Simply put, regression is used for modelling the relationship among variables. Historical or observed data points for variables under study are put into regression model.
Regression involves fitting a linear equation between dependent and independent variables (Dependent variable is the outcome/response variable and independent variable is a factor affecting dependent variable).
Objectives of regression
- Analyse the relationship among variables
- Level of influence of factors (independent variables) on the outcome variable
- Useful in prediction of outcome variable for a given level of factor/independent variable.
A company wants to analyse the relationship of revenues (Sales) and advertising spend. Here, the outcome/response variable is ‘Sales’ and the factor (Independent variable) affecting it is ‘Advertising spend’.
Once the assumptions are met and a reliable regression model is developed, it could be used to predict the sales in future for a given level of advertising spend. One should be however cautious as many other factors apart from advertising spend influence the sales numbers.
Simple linear regression
Only one independent variable or factor is involved in regression
Dependent variable as a function of independent variables
y = f(x1, x2, x3, x4, …., xn)
In Simple linear regression we have only one factor, the equation becomes
y = f(x1)
As we are fitting a straight line (finding a linear relationship), equation becomes
y = b0 + b1x1
y is dependent variable
x1 is independent variable
b0 is the y-intercept and
b1 is the slope of the equation
Scatterplot and the best fit line
It is good to have a visual depiction of available data so as to broadly understand the trends and patterns.
In regression model, we fit a straight line or equation that best fits the data as shown below
Equation of best fit line in above plot is
y = 89,290 + 2.6129 x
Errors or residuals in regression
Values of y given in the dataset could be represented as
y = 89,290 + 2.6129 x + e
Where e is the error term or residual value
- e is +ve if the value of y for a datapoint is above regression line
- e is -ve if the value of y for a datapoint is below regression line
Error = Actual y value – calculated y value using regression equation
Hence, the residual value or error is defined as the vertical distance between the datapoint and the regression equation.
We will see in our next section how to build regression equation; rest of this section is focused on assumptions of regression model.
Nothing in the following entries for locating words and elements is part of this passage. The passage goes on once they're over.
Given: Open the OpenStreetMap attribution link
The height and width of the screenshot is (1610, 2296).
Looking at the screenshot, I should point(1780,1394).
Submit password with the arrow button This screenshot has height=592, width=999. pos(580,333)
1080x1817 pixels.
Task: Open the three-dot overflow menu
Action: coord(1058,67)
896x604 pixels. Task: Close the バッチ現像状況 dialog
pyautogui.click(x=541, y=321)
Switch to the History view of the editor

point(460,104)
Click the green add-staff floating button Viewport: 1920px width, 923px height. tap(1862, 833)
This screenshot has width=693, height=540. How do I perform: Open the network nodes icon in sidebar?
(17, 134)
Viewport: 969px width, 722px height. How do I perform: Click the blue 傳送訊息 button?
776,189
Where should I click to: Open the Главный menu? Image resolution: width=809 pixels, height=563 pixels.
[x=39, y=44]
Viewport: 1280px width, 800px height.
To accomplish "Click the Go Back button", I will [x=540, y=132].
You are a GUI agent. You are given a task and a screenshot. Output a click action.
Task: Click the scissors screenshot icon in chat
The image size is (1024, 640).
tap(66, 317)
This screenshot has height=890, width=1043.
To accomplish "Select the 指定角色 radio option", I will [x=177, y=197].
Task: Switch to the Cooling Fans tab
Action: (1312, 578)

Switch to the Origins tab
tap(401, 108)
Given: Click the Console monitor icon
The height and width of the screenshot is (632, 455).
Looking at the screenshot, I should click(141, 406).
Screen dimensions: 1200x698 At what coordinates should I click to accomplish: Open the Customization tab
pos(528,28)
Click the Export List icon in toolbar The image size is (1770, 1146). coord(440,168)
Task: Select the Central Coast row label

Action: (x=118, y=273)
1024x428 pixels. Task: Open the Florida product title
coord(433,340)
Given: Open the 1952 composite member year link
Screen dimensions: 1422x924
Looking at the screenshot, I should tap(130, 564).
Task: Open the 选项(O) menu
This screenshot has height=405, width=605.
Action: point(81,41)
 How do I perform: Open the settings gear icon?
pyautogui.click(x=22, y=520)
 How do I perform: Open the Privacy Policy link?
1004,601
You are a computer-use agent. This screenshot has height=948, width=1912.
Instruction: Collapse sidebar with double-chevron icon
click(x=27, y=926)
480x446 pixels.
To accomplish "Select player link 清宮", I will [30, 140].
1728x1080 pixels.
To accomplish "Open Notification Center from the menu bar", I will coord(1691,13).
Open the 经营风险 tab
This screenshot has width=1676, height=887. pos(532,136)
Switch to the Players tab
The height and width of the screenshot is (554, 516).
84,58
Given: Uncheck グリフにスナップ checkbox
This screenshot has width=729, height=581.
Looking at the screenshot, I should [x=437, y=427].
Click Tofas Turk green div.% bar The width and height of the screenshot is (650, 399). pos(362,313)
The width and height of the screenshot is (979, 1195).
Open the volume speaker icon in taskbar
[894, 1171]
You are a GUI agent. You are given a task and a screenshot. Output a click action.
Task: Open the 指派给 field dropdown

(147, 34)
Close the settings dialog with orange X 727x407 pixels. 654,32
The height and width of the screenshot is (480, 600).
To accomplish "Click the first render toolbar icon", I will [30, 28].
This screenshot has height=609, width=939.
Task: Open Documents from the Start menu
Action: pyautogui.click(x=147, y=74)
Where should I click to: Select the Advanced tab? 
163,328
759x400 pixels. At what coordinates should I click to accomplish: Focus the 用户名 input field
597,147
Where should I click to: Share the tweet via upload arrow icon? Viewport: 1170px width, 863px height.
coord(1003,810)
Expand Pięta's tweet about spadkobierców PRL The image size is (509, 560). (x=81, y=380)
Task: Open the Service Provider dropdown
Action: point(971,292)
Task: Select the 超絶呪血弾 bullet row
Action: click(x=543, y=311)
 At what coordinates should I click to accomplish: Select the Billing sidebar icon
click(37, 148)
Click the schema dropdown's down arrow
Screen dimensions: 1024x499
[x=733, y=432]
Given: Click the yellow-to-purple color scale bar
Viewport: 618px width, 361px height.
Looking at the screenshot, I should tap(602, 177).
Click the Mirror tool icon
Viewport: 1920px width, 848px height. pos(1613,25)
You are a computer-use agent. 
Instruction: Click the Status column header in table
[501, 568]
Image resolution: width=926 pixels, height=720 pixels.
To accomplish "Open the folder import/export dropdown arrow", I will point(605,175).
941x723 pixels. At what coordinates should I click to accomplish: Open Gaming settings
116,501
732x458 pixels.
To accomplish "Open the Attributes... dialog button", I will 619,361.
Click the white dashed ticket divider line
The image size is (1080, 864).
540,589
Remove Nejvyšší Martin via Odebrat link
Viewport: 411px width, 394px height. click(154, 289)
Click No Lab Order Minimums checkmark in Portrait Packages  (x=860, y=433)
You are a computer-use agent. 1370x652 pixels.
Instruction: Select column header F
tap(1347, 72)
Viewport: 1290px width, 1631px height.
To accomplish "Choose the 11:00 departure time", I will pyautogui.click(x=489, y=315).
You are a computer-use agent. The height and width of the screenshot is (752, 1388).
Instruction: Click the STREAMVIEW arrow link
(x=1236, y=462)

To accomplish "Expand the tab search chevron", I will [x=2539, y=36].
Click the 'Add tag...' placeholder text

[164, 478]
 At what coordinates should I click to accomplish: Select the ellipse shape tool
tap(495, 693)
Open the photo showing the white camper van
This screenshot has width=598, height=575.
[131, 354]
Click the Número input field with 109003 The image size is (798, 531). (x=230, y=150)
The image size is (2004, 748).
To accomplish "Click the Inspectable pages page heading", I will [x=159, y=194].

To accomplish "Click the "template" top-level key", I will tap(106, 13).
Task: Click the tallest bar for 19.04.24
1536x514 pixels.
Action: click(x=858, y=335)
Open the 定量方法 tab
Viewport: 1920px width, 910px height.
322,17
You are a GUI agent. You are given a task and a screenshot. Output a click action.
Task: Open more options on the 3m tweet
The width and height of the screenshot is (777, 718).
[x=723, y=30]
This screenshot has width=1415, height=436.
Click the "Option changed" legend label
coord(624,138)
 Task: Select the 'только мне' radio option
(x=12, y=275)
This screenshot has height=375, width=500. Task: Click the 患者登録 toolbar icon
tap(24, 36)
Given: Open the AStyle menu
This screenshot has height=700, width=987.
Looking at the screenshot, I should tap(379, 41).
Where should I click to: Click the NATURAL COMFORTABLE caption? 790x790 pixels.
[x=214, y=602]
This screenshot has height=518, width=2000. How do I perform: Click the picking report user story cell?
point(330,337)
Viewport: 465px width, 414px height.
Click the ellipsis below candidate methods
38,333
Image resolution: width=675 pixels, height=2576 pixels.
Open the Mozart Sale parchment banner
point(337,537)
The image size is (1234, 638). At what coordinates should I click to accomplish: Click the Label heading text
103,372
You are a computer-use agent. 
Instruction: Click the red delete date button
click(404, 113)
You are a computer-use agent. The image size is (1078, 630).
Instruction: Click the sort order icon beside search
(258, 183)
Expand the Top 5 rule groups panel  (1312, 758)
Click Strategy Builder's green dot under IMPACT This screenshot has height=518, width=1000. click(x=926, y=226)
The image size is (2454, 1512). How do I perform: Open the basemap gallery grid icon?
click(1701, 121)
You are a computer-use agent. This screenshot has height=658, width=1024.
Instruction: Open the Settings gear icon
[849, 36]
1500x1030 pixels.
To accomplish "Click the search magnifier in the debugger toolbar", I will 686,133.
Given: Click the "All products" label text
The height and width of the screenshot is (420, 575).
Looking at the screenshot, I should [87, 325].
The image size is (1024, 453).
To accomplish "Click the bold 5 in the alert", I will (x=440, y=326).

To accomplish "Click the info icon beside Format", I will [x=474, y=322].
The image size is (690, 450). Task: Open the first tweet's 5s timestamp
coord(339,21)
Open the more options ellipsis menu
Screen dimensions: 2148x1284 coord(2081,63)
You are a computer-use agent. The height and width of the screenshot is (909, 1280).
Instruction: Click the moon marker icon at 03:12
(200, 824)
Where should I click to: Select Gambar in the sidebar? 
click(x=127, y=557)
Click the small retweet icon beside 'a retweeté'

Assumptions of linear regression
- Linear relationship between dependent variable and independent variables
- Normal distribution of residuals with zero mean and fixed variance
- Errors are independent of each other and do not form a pattern
- values of x (Independent variable) are not random; it means there is no error associated in measuring the variable x.
Below is a brief explanation of these assumptions; we will once again deal with them in our next section while we discuss on fit of the regression line and how good the developed model is!
As we are fitting a linear equation to explain the relationship between y and x, it is assumed that these variables indeed have a true linear relationship.
Imagine a case (example below), where the relationship between y and x is clearly non-linear but we are trying to fit a linear equation!
Similarly, the below example show where the relationship between y and x is not close to linear.
Tests for linear relationship
- Scatter plot, correlation coefficient and slope of the regression equation provide an idea on linear relationship between y and x
- Correlation coefficient close to zero – NO linear relationship
- Slope of the line should be either +ve or –ve for linear relationship
Distribution of errors
Errors or residuals should be spread on either side of regression line with mean zero and have a fixed variance. Also, these residuals should form a normal distribution.
In cases where the distribution is non-normal, still regression could be performed (methods used in such cases are discussed in coming sections)
Values of y at each value of x must be normally distributed
Variance of y at each value of x is same (homogeneity of variances)
Errors are independent of each other
Errors should not increase or decrease as x increases. This means errors must be purely random and they should not form a pattern. They should not be increasing or decreasing with time.
Errors must be ‘Purely random’; if they are not random and form a pattern, they must have been accommodated in our regression equation!!
We can observe this distribution by plotting residuals vs x values.